Jusqu’à présent, GlobalEye, l’avion radar de Saab, n’avait été commandé que par la Suède et les Émirats arabes unis, deux pays disposant d’une flotte modeste. Mais au dernier salon du Bourget, en juin, l’avionneur de Linköping a bu du petit-lait en apprenant que la France avait « sélectionné » son appareil. Ce deal, s’il se concrétise, s’inscrit dans une roadmap de défense franco-suédoise dont les détails n’ont pas été révélés. Mais elle passerait notamment par la vente de frégates FDI produites par le français Naval Group à la Suède, qui ne possède que de modestes corvettes aux capacités sous-marines limitées. Cette piste a déjà été évoquée par le ministère des armées en juin. Mais selon nos informations, et même si cela ne sera jamais affiché comme tel car contraire au droit européen, il s’agit bien d’une compensation attendue fermement par la France en échange de l’achat des GlobalEye. À ce stade, aucun contrat en bonne et due forme n’a d’ailleurs été signé sur ces derniers, parce que la Suède n’a pas encore formellement annoncé sa préférence pour les frégates françaises.
Depuis que la France avait choisi de ne plus acheter de « solution américaine », Dassault Aviation lorgnait logiquement sur le marché français d’avion-radar, pour placer son futur Falcon 10X. En se tournant vers une « solution suédoise », la France a infligé un nouveau revers à Éric Trappier, le PDG de Dassault Aviation, dont l’appareil n’avait déjà pas été retenu comme futur avion de patrouille maritime.
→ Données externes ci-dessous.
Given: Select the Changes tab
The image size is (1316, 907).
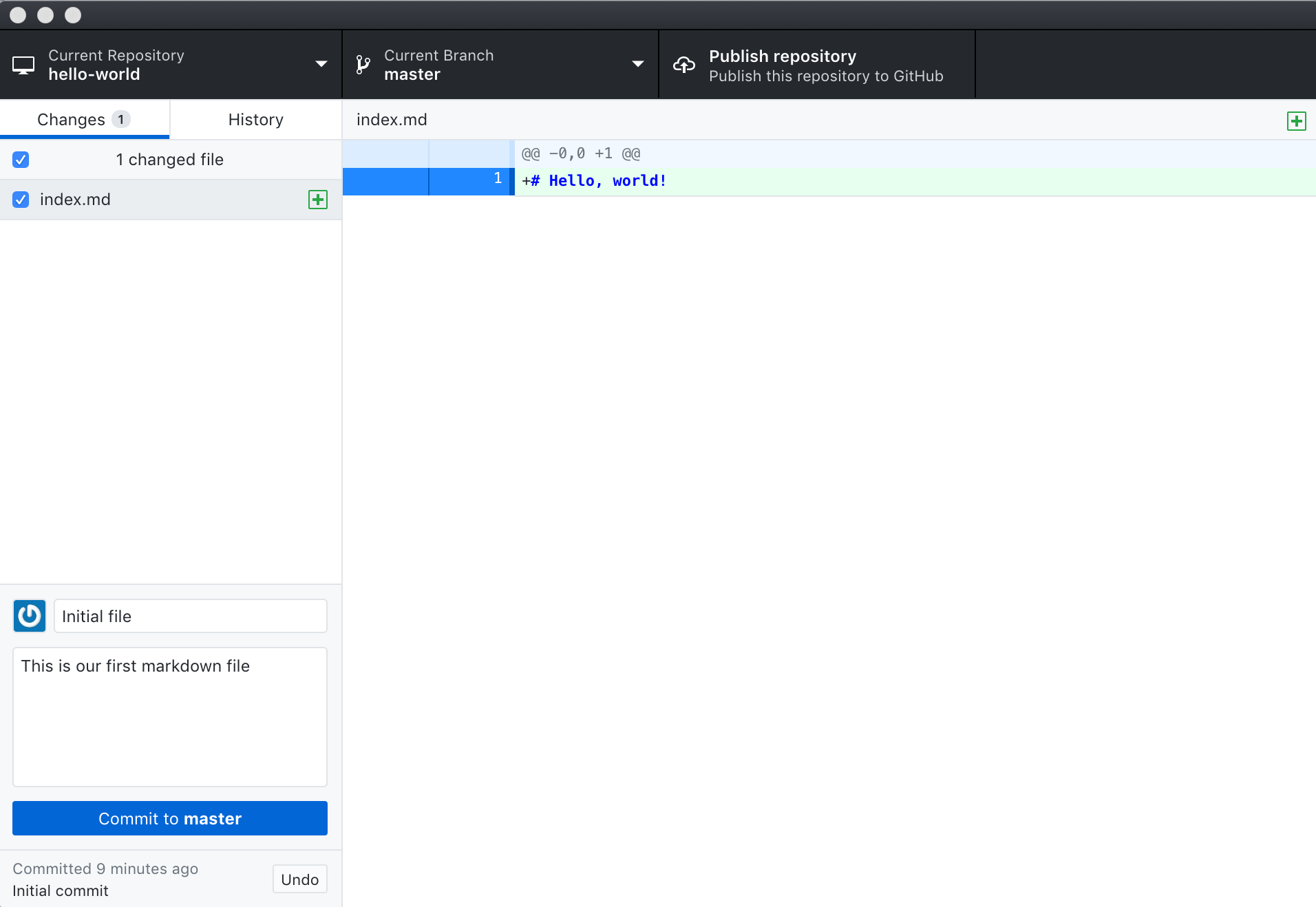Looking at the screenshot, I should 72,119.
Et c’est d’autant plus décevant pour ce dernier que le GlobalEye suédois présentait deux handicaps. D’abord, il n’est pas forcément le plus compétitif financièrement : comme pour l’E-3F qu’il remplace, ses coûts de maintenance vont augmenter ces prochaines années car sa structure de base (la « cellule »), fabriquée par Bombardier, a volé pour la première fois en 1996… et un avion vole en général 30 à 40 ans (au moins) dans une force aérienne. Ensuite, son interopérabilité sera réduite avec les flottes de l’OTAN.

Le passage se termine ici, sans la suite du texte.